Assigned task: In the sleep training tips, at what age do sleep coaches say promoting independent sleep should begin?

Top Tips for Sleep Training

Good sleep is essential to both your and your baby’s health. This much-needed downtime has a wide array of benefits and maintaining good sleep hygiene is key. According to the NHS, infants between 4-12 months require 12-16 hours of sleep a day, including naps. Between 1 and 2 years, 11-14 hours and 3 and 5 years require 10-13 hours. These guidelines are often hard to follow with work, family, and life getting in the way. One way of making sure your baby gets the rest they need is through sleep training. Sleep training can be done from infancy and is one of the go-to searches for new parents.

However, sleep training is also one of the most divisive topics among parents. Every baby is different so figuring when and how to get them to nod off can be difficult to pin down. That being said there are a few points that all parents agree on. Some obvious, some not, these top tips will help you and your baby find your rhythm and finally get you that full night’s sleep you’ve been after.

When Should You Start Sleep Training?

Firstly, deciding when to start sleep training differs from baby to baby. Sleep coaches agree though that promoting independent sleep should begin between 4 and 6 months old. If your baby is older there is no need to panic as routine and practice are all that’s needed. The reason for suggesting this 4-6 month window, according to occupational therapist Jennifer Garden, is because this is when some babies experience sleep regression. Other factors include new skills such as moving and rolling disrupting your baby’s routine.

The only difference age makes in sleep training is it may determine what method you can employ. For example, a gentle shush-pat (shh pat) method might work with a five-month-old but you’ll likely have to leave a one-year-old in the crib as they will protest (cry or scream) about the new bedtime routine.

Some parents suggest starting sleep training on a Friday to give you the weekend to deal with the potential breaks in routine, feeding etc. Alternatively, parents have been known to take off a few days from work to concentrate on instilling the new routine before adding work to the mix.

Another important factor is to get the green light from your doctor or paediatrician. Make sure to rule out any potential underlying medical conditions such as GERD, reflux, sleep apnea or allergies. Once given the all-clear, talk with your partner and decide on when you’re ready. A unified front is necessary to maintain the routine that will stand your child in good stead.

Data:

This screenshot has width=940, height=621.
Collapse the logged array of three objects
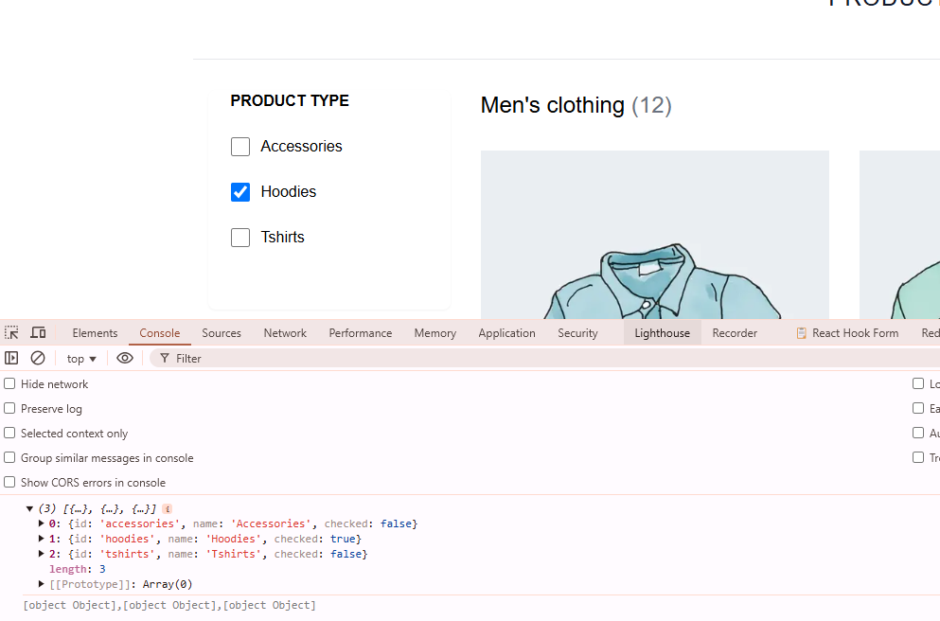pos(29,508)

...

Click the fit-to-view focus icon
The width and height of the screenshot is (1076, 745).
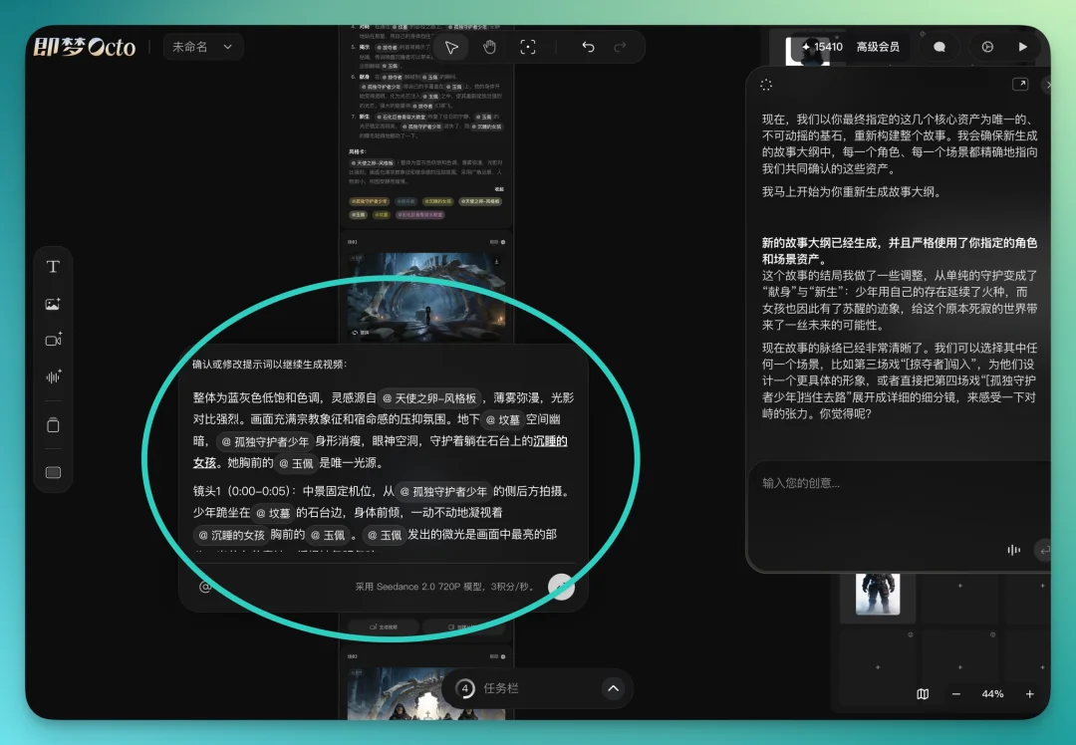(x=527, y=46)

* * *

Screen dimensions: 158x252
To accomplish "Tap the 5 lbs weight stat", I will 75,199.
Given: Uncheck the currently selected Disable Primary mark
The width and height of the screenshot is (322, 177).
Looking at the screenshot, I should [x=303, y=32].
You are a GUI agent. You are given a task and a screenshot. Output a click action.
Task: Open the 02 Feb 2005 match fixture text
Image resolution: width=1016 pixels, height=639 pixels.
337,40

Response to the task: Between 4 and 6 months old.